The SALT limit and other cost-saving measures were necessary to keep the massive 2017 corporate and individual income tax cut below a $1.5 trillion price cap — a condition of the budgetary process Republicans used to pass it without Democratic votes.
“Republicans used budget gimmicks to keep the costs down,” said Steven Rosenthal, a senior fellow at the Urban-Brookings Tax Policy Center. “They took deductions that would have been within the 10-year budget window and pushed them outside of the window.”
This time, with members of both parties seeking to encourage companies to keep workers on the job as coronavirus containment shuts down much of the economy, neither party is particularly concerned about running up a large tab.

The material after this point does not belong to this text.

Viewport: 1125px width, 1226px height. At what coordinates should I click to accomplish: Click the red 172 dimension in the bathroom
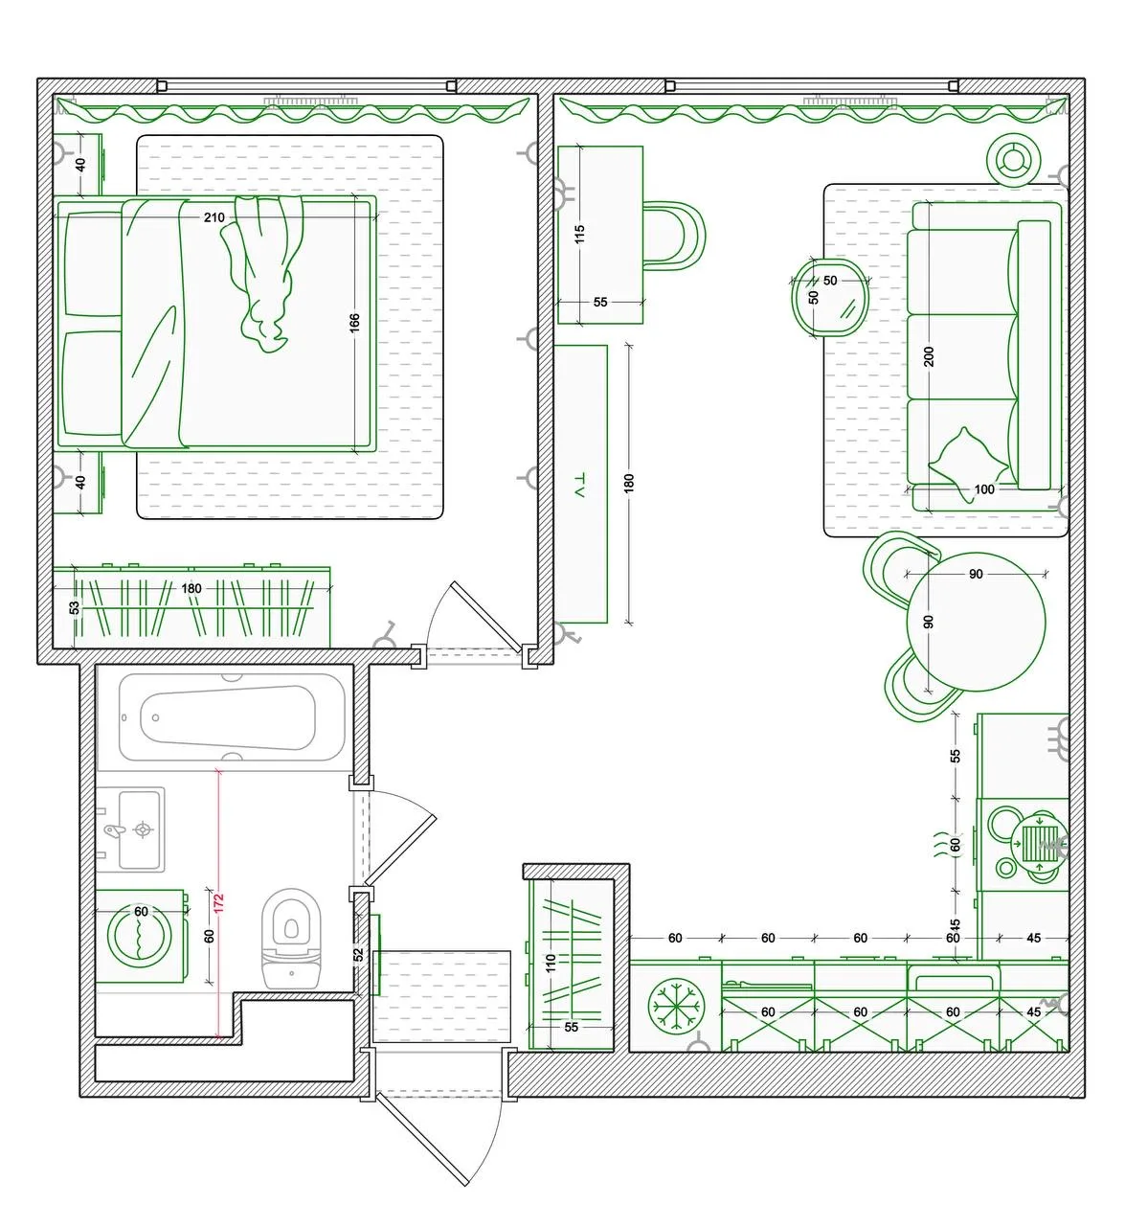click(219, 902)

For the most recent round of fiscal stimulus that Trump signed into law last week, the White House initially floated a rescue package of about $850 billion. As the House, Senate and White House worked on the details — each winning expensive priorities such as loans to struggling companies, expanded unemployment insurance and cash payments to households — the price tag swelled to $2.2 trillion.
Tax law fixes
Republicans got to roll back some of the tax increases they had to include in the 2017 tax law to limit its total cost. The new law loosens limits on interest write-offs and lets companies use losses incurred this year to claim a refund for taxes paid in past years.
Congress also fixed a 2017 mistake that had increased taxes — instead of providing a juicy tax break — for restaurants and retailers renovating their stores. For three years, Democrats resisted making that change, but they relented as part of the virus stimulus negotiations.
“At first glance I was like, ‘Really? Wow, way to go lobbyists,’” said Gordon Gray, director of fiscal policy at the American Action Forum, a right-leaning policy institute. “And then I sat down to think about it. We’ve closed a lot of businesses so some of these make sense.”
These changes were already on many lawmakers’ wish lists. But Marc Gerson, a former tax counsel to the House Ways and Means Committee, said the current need to get money to companies quickly is a completely different calculus from 2017, when Congress raised taxes in some areas to pay for the overall cuts. Gerson is now a member at the law firm Miller & Chevalier.
Some proposed changes to the 2017 tax law didn’t make it into the final bill enacted last week. Democrats blocked two provisions Republicans had suggested — letting corporations quickly get refunds for overpayments of repatriation taxes, and fixing a technical error that would clarify how stock is attributed to foreign subsidiaries.
“There is always a pendulum swing back to some degree with major legislation,” said Rohit Kumar, a former McConnell aide now at PricewaterhouseCoopers LLP’s Washington National Tax Services. “Clearly some elements here fit that mold.”